### JOB
Copy the data below word for word, starting with the line that contains "Image resolution: width=1896" and ending with the line that contains "center [438, 426].".

[Stored items]
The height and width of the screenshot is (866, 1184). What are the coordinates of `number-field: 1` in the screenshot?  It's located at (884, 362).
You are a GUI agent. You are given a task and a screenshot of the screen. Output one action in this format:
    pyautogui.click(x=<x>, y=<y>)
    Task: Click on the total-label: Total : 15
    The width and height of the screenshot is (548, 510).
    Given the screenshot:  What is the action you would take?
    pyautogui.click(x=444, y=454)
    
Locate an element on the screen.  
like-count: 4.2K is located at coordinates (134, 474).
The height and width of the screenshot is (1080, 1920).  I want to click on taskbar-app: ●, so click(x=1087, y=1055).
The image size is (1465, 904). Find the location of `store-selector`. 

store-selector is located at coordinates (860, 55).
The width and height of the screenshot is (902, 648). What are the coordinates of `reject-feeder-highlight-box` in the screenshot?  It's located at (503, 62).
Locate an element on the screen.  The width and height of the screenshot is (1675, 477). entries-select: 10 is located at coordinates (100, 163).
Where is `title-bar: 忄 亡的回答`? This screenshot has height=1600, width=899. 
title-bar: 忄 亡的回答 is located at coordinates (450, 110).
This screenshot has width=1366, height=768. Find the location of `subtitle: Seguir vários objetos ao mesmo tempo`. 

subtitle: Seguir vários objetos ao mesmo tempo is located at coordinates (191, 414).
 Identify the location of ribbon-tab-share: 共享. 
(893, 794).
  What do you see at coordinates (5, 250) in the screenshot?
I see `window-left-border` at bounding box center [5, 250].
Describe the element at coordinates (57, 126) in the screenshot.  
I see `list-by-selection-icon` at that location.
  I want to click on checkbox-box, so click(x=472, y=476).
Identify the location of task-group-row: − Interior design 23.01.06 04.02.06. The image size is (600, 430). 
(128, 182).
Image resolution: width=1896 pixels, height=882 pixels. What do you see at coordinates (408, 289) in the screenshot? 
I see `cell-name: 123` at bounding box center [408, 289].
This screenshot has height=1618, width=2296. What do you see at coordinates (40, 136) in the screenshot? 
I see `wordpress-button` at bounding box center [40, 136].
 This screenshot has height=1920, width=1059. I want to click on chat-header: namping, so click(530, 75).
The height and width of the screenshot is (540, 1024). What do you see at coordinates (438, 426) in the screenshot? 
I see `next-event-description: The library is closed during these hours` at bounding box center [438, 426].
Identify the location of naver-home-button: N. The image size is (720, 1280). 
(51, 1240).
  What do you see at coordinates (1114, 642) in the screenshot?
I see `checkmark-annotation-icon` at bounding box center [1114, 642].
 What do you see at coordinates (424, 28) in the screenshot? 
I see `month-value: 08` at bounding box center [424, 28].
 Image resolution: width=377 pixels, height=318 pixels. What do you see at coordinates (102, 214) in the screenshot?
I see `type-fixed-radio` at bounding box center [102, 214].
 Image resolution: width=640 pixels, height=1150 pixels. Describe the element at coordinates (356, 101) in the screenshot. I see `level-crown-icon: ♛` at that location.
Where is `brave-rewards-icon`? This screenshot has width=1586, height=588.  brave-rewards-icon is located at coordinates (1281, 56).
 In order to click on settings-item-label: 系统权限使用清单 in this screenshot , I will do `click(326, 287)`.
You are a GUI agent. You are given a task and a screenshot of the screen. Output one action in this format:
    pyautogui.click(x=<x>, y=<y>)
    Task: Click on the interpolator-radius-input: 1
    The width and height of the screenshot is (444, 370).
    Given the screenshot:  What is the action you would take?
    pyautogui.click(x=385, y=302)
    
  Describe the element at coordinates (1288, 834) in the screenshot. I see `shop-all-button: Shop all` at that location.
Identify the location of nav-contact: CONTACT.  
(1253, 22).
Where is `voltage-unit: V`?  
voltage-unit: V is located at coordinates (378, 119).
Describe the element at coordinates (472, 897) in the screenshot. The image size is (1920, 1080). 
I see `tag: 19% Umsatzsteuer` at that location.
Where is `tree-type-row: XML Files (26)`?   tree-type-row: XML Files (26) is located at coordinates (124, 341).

### RESPONSE TO THIS TASK
Image resolution: width=1896 pixels, height=882 pixels. What do you see at coordinates (408, 289) in the screenshot? 
I see `cell-name: 123` at bounding box center [408, 289].
This screenshot has height=1618, width=2296. What do you see at coordinates (40, 136) in the screenshot? 
I see `wordpress-button` at bounding box center [40, 136].
 This screenshot has height=1920, width=1059. I want to click on chat-header: namping, so click(530, 75).
The height and width of the screenshot is (540, 1024). What do you see at coordinates (438, 426) in the screenshot? 
I see `next-event-description: The library is closed during these hours` at bounding box center [438, 426].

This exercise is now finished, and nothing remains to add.